## Set task
Copy the part of the court decision below that runs from "The Appellant alleges unfavourable" up to and including "of the depot fee.", word for word.

I have concluded that pursuant to r 58.10(8) of the Supreme Court (General Civil Procedure) Rules 2015 (‘the Rules’) that the appeal should be dismissed. After considering the affidavits and arguments I satisfied that the Notice of Appeal does not identify sufficiently, or at all, any question of law on which the appeal may be brought. I further find that the Appellant does not have an arguable case on appeal.
Background
In January 2011, the Appellant, a taxi driver, entered into a contract with Respondent. The conditions of the contract were set out in documents comprising a Taxi Booking Service Affiliation Agreement (‘Agreement’) and a Taxi Camera Rental Agreement, together with extensive printed terms and conditions applicable to the Taxi Camera Rental Agreement. The Agreement provided for equipment to be installed in the Appellant’s taxi and for the Appellant to pay the Respondent $561.00[1] by way of a network fee every 28 days (‘depot fee’), together with a depot bond fee of $600.00, an annual equipment fee of $44.00 and a camera rental fee of $55.00. The Appellant and the Respondent both proceeded on the basis that in order to operate his taxi he must be affiliated with a network provider like the Respondent. By entering this Agreement, the Appellant became affiliated with the Respondent and received all the benefits that flowed from this. The Appellant’s peak-service taxi licence authorised him to operate his taxi from 3 pm to 7am the following day.
[1]The initial fee seems to have been $506.00 but later increased to $516.00 pursuant to a term of the Agreement entitling Silver Top to vary the fee.
The Appellant refused to pay the depot fee after a certain time and the Respondent effectively terminated the Agreement (by disconnecting the Appellants equipment from the central computer)[2] and demanded the return of the equipment installed in the Appellant’s cab. The proceeding was brought to recover the unpaid depot fees and to recover the equipment.
[2]This evidence was proffered by the Appellant from the Bar table without objection.
The Appellant alleges unfavourable treatment by the Respondent prior to and after entering the contract. It is common ground between the parties that at the Magistrates’ Court hearing, and in this Court, that the Appellant voluntarily and knowingly entered the Agreement and was aware of the consequences, particularly, the requirement for payment of the depot fee.
The Appellant alleges that he entered into the Agreement under economic duress. He asserts that he had no choice if he wished to operate as a taxi operator. He claimed that it was not explained to him before or after the entry into the Agreement what services were provided by the Respondent in return for the depot fee. Once he began working as a taxi driver affiliated to the Respondent he came to the view that these fees were excessive and impacted on his proclaimed rights and liberties as an independent sole trader. He subsequently stopped paying the Respondent depot fee.
The learned Magistrate heard all of the evidence adduced by the parties and found that the Appellant was liable to pay the outstanding unpaid depot fees and return the Respondent’s equipment.

Rows on where the targets appear
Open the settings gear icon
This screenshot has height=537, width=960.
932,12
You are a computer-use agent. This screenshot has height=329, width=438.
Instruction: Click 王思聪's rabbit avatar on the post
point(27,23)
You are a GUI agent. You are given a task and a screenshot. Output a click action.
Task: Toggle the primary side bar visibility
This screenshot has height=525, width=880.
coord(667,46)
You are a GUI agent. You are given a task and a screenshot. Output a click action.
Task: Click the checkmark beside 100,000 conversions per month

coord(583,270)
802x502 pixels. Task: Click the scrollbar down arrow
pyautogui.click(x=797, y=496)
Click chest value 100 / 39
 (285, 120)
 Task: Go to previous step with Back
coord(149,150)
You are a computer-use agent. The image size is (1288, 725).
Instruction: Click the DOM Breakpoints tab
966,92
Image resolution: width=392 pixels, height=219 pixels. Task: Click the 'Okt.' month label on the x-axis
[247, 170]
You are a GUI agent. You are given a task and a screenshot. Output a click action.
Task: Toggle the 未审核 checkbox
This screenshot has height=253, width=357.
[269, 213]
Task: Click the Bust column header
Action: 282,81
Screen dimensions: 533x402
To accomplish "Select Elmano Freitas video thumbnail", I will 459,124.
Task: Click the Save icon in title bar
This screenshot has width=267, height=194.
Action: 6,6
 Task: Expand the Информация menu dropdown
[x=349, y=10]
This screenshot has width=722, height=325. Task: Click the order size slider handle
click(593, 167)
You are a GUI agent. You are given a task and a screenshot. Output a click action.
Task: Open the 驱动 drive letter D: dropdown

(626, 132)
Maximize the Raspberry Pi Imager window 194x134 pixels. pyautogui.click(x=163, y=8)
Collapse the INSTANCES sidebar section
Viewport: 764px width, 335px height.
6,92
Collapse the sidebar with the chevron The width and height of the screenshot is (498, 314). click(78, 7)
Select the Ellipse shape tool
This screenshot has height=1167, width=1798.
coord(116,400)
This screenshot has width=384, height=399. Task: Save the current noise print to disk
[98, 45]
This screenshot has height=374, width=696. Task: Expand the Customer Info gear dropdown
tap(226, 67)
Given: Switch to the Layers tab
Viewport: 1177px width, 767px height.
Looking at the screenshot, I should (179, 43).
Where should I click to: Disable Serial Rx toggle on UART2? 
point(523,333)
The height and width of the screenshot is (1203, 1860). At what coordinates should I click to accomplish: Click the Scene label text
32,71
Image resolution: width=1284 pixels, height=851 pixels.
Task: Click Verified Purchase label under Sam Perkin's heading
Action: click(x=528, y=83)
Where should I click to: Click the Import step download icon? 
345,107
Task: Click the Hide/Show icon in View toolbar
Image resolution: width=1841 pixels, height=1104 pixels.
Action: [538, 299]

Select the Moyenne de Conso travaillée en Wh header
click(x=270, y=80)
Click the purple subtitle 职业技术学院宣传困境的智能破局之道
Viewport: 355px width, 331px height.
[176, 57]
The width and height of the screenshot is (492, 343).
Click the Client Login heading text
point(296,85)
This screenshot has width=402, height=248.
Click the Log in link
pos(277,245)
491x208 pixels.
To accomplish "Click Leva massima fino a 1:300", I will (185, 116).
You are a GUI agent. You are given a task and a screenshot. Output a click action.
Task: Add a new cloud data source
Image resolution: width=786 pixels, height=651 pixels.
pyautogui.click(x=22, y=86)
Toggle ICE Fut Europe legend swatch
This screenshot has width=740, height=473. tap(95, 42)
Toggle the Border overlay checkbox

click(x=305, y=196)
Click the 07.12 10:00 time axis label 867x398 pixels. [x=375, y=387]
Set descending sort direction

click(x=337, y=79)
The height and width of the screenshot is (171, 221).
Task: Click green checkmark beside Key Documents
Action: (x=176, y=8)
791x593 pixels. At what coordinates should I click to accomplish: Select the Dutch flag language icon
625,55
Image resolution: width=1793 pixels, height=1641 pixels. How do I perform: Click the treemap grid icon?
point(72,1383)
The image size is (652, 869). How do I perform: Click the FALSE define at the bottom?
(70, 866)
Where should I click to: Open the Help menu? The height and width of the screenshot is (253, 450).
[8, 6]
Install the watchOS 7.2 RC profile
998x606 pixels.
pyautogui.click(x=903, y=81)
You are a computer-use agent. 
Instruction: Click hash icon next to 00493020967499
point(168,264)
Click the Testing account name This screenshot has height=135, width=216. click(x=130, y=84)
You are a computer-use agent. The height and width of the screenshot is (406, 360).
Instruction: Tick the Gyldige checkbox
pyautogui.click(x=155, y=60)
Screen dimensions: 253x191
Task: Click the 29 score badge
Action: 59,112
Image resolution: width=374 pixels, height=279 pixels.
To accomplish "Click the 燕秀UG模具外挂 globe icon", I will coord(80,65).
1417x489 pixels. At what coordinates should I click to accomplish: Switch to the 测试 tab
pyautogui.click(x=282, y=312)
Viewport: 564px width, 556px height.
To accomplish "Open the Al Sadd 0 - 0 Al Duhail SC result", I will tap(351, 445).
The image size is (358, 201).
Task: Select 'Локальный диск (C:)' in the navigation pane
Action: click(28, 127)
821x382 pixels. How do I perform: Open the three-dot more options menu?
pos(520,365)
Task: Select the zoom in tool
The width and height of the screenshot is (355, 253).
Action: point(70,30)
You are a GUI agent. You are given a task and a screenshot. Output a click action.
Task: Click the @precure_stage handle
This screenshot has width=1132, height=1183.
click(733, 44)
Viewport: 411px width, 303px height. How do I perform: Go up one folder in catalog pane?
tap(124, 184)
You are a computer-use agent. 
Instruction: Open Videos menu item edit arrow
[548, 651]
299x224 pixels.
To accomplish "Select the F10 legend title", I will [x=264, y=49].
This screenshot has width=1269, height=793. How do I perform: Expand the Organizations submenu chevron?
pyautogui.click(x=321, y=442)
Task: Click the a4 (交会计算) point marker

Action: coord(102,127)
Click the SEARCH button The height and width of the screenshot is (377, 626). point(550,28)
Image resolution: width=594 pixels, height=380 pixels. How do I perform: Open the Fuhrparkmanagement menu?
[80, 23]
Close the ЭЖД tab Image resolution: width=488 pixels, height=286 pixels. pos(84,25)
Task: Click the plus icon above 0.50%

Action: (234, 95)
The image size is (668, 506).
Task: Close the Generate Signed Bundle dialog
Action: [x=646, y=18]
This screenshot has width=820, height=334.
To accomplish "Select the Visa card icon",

## Worked answer
The Appellant alleges unfavourable treatment by the Respondent prior to and after entering the contract. It is common ground between the parties that at the Magistrates’ Court hearing, and in this Court, that the Appellant voluntarily and knowingly entered the Agreement and was aware of the consequences, particularly, the requirement for payment of the depot fee.